Some could remember a time before the highway ripped through the neighborhood. Everyone recalled when Willow Lake, a State protected wetland since 1976, was left open to the public.
They were met that Saturday morning by two Urban Park Rangers for an hour-long tour with an emphasis on bird watching. The rangers unlocked the gate and led them across the highway pedestrian overpass and down a ramp onto Willow Lake’s circumferential path, ravaged by invasive phragmites. Despite the overgrowth, the group saw muskrats, herrings, mallards and mocking birds.
After a fire in the late 1990’s, the cause of which remains unknown, the area was sealed off and neglected. Both entrances to the Lake – one crossing over the Van Wyck Expressway and the other stretching over the Grand Central Parkway – are closed off; the Parks Department cannot say since when.
An article in an August 2006 issue of the Tribune shed light on the dilapidated state of Willow Lake and the dangerous means by which residents were gaining access. It also cited the Parks Web site’s Willow Lake Trail 2001 update, which stated that a $22,000 grant was provided by the Department of Agriculture’s Urban Resources Partnership Program for the path’s restoration.

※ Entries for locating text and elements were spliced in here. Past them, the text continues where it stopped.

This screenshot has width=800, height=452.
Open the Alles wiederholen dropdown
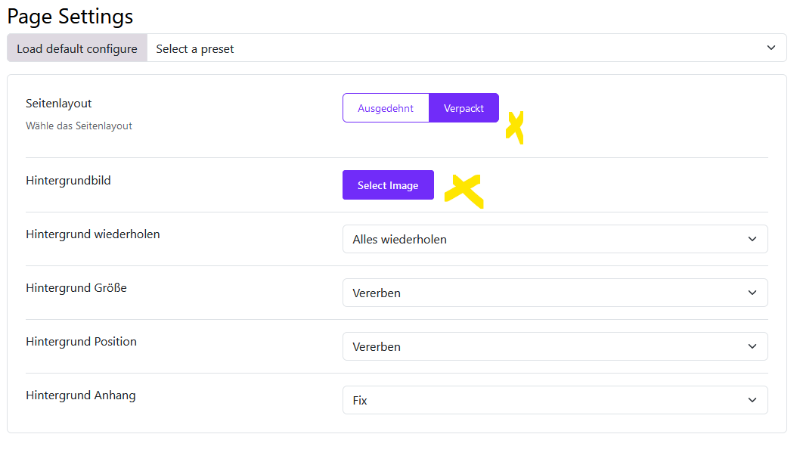[x=555, y=239]
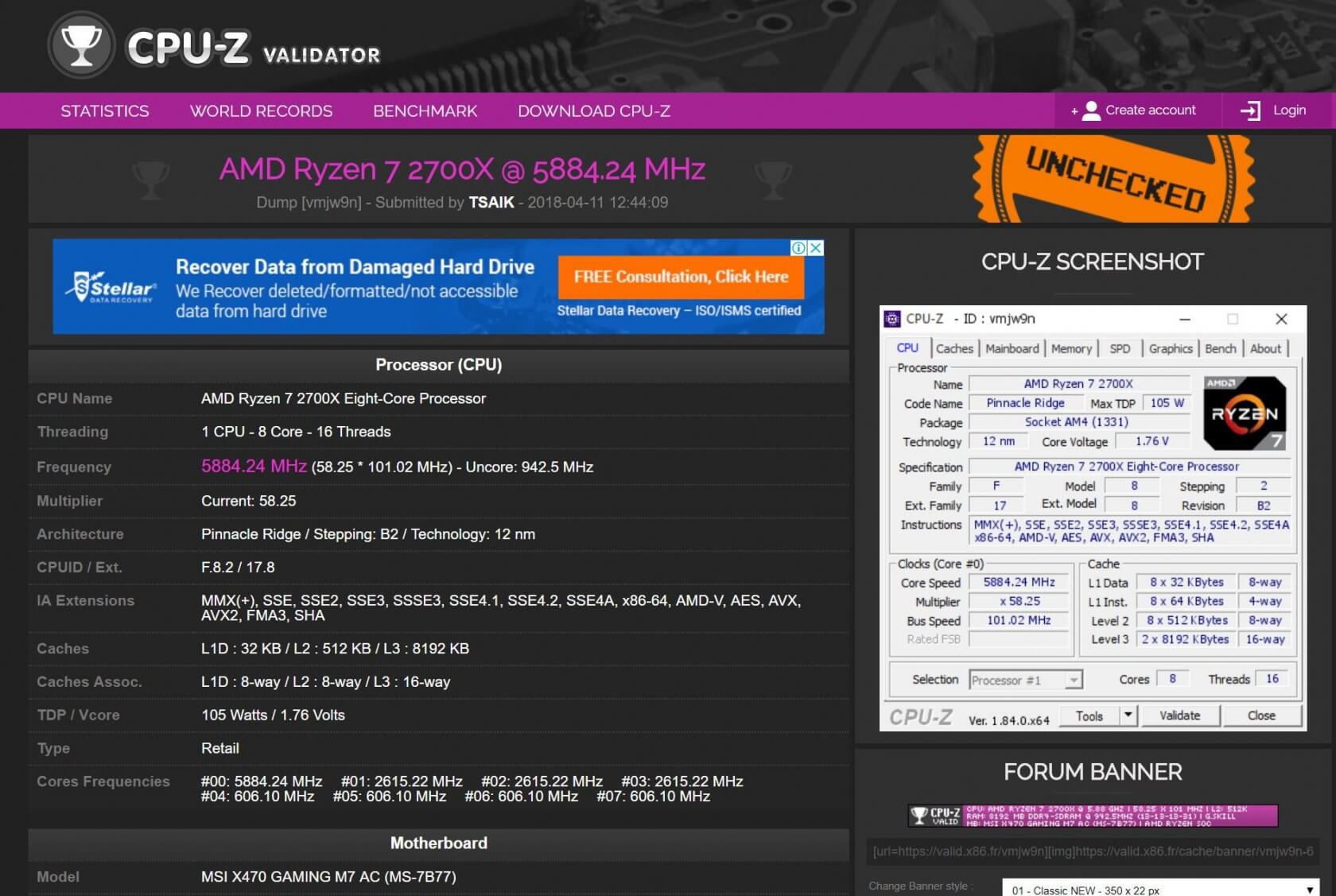The image size is (1336, 896).
Task: Click the orange Unchecked validation badge
Action: click(1113, 179)
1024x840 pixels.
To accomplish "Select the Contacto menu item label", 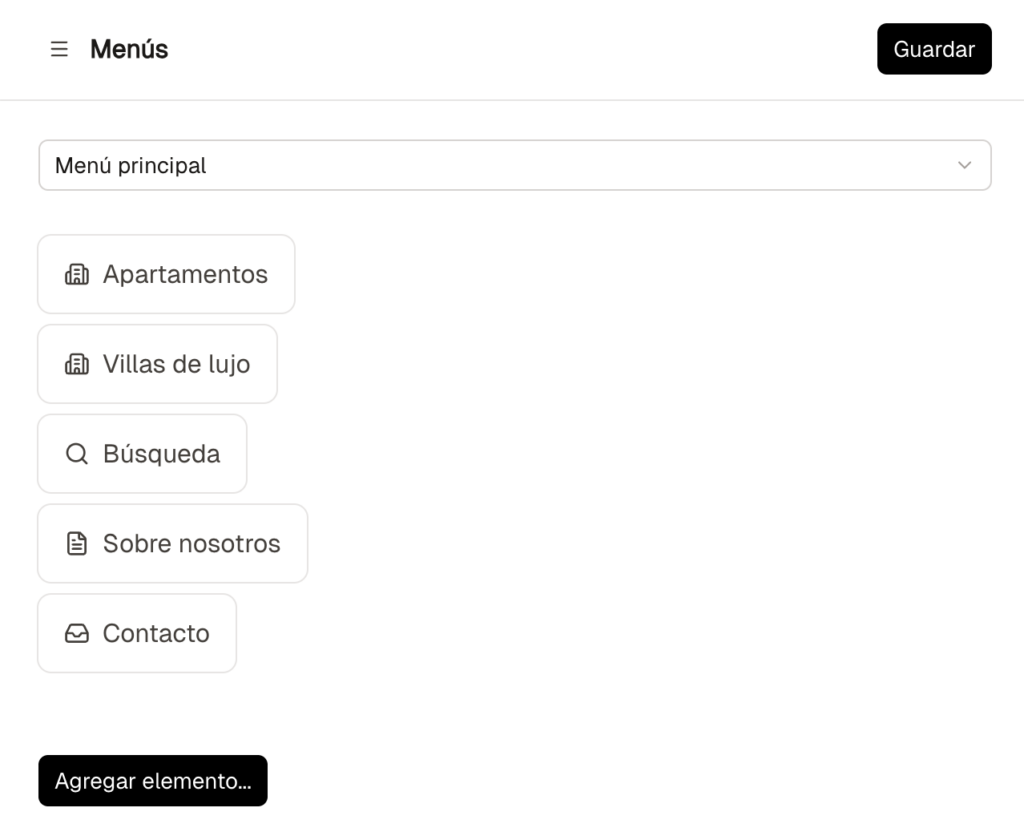I will point(156,634).
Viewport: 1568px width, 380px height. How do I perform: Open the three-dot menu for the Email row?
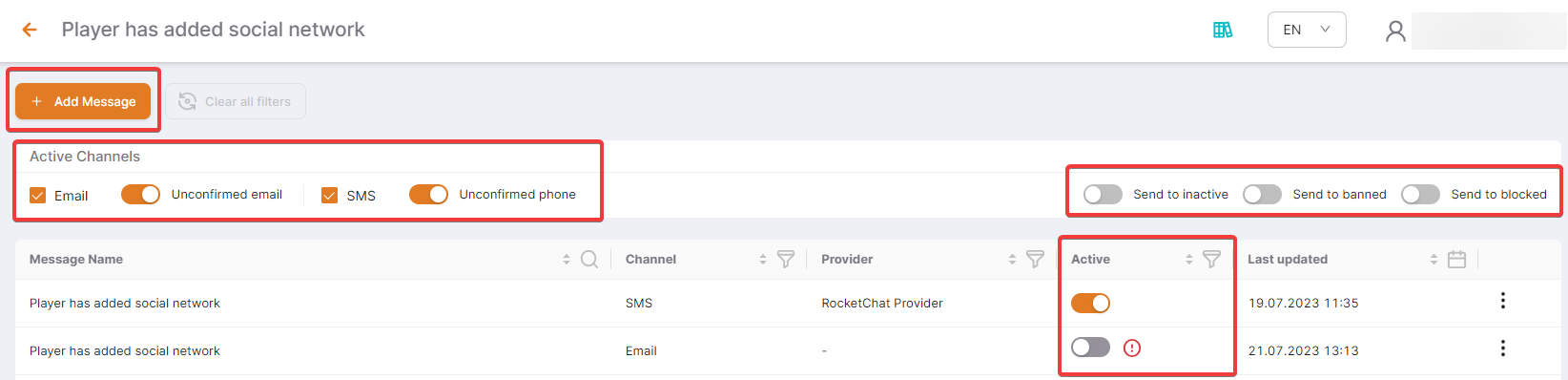(x=1503, y=348)
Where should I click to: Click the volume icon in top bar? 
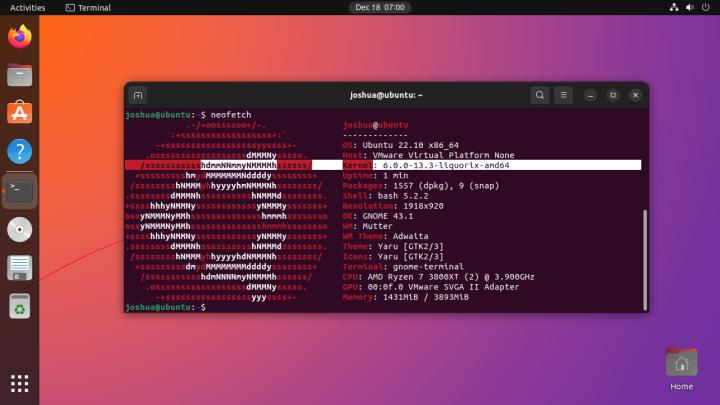tap(689, 7)
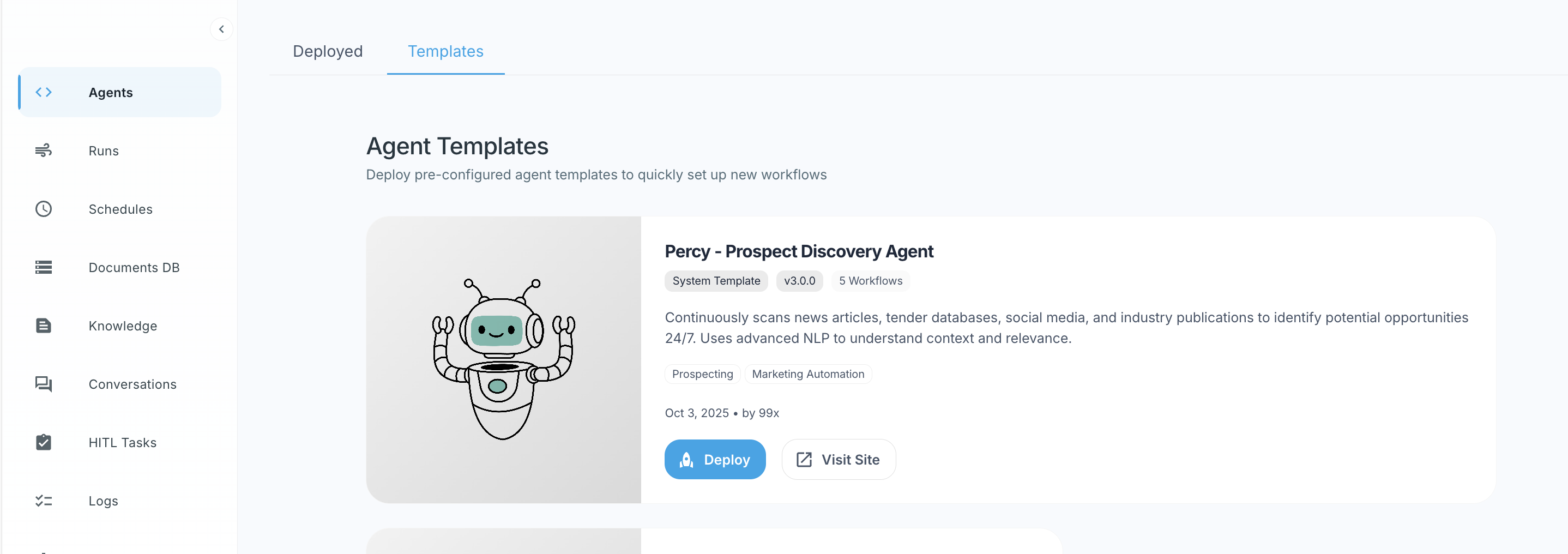1568x554 pixels.
Task: Click the Schedules clock icon
Action: point(43,209)
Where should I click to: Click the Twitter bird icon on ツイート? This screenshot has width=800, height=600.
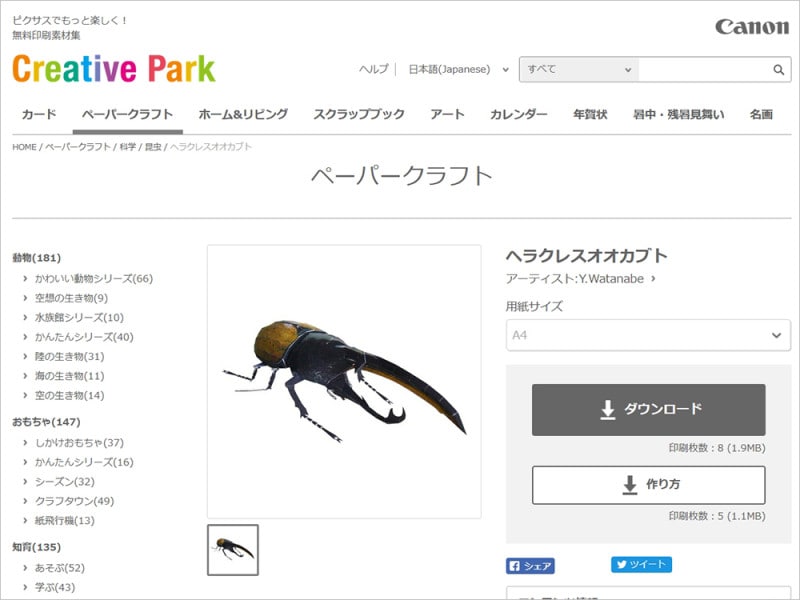pos(622,564)
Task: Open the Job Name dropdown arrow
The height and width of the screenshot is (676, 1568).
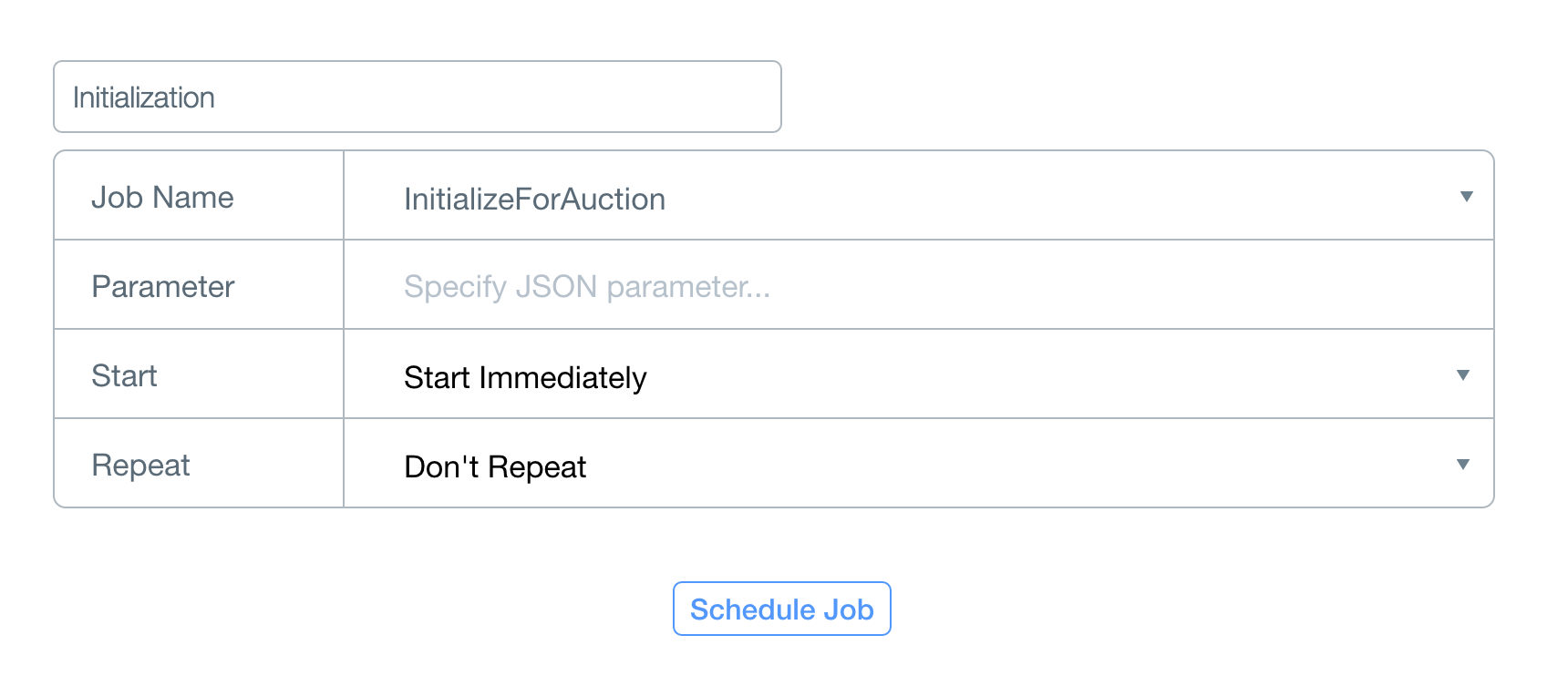Action: click(x=1466, y=197)
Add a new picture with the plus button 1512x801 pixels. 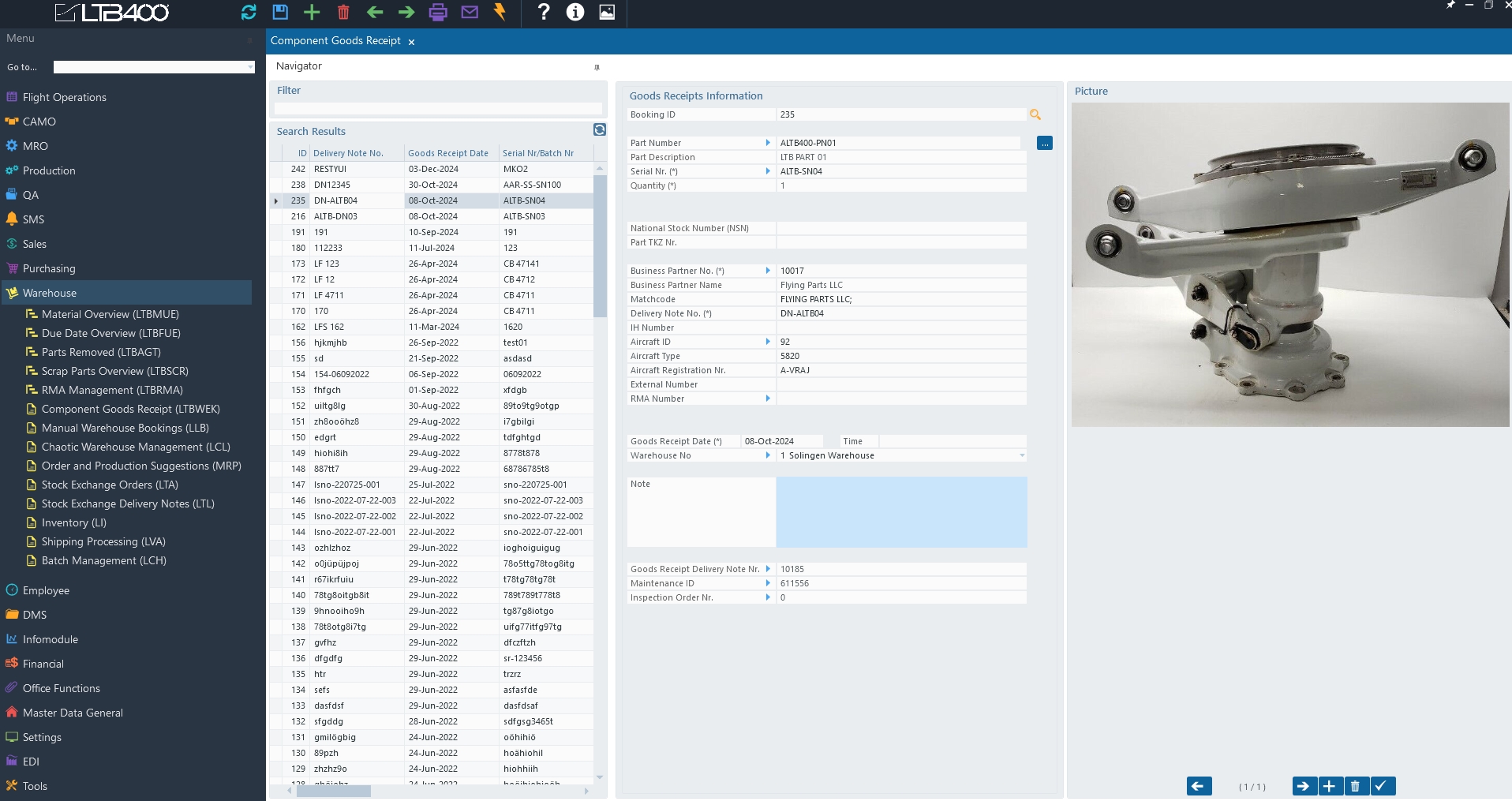pos(1330,786)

According to Parks Spokeswoman Abigail Lootens that grant is no longer on hand.
“There is no money from the Dept. of Agriculture or the National Wildlife Service and State Environmental Bond Act for the Willow Lake area,” Lootens said, adding that various elected officials are providing funding for future repairs.
Councilman Jim Gennaro (D-Fresh Meadows) and Councilwoman Melinda Katz (D-Forest Hills) have contributed $150,000 and $200,000 respectively toward installing wrought iron fencing for a safer entranceway. In addition, $20,000 from State Senator Malcolm Smith will enable Parks to build a bird blind.
Shoreline restoration will be funded by a legislative initiative and is expected to begin by the end of next spring. Replacing the temporary wooden bridge that connects the two path sections with a permanent bridge is also scheduled for spring 2008.
Grants are also instrumental in Willow Lake’s restoration.
“In February, Parks was awarded an $84,480 Recreational Trails Program reimbursement grant through the New York State Office of Parks, Recreation and Historic Preservation (OPRHP) with $21,124 in matching funds coming from Unisphere, Inc.,” Lootens said. “A key element in opening up the trail is the work that will be done through this grant and we are waiting to receive the contract to begin work. Once we have the contract, the work itself should take about six months to be completed.”
Access to Willow Lake is currently only allowed to the public if they are escorted by rangers. Hallet Nature Sanctuary in Central Park, Paerdegat Basin Park Preserve in Brooklyn and North Brother Island in the Bronx operate similarly.
FMCP Conservancy member Pat Dolan is pleased with the recent progress. She credits an environmentally-minded mayor, a well-funded Parks Department and “groups like ours that are out there screaming.” She supports the Park’s “limited access” policy.
“We want it to be escorted,” Dolan said. “We don’t want to see it open.”
Forest Hills resident and avid cyclist Cheryl Lifton, however, is not satisfied.
“I would like to see the area opened up for public use in a manner akin to the Jamaica Bay Wildlife Preserve…where the natural beauty and wildlife of the area is protected but the public has access to enjoy it,” Lifton said, adding that the current policy is incongruous with the Mayor’s PlaNYC program, which seeks in part to ensure that every New Yorker live within a 10-minute walk of a park by 2030.
“The city seems to want to develop its green spaces …Why should this large area in the middle of the city be left behind?” she said.
The next guided bird watching event is scheduled for Dec. 22.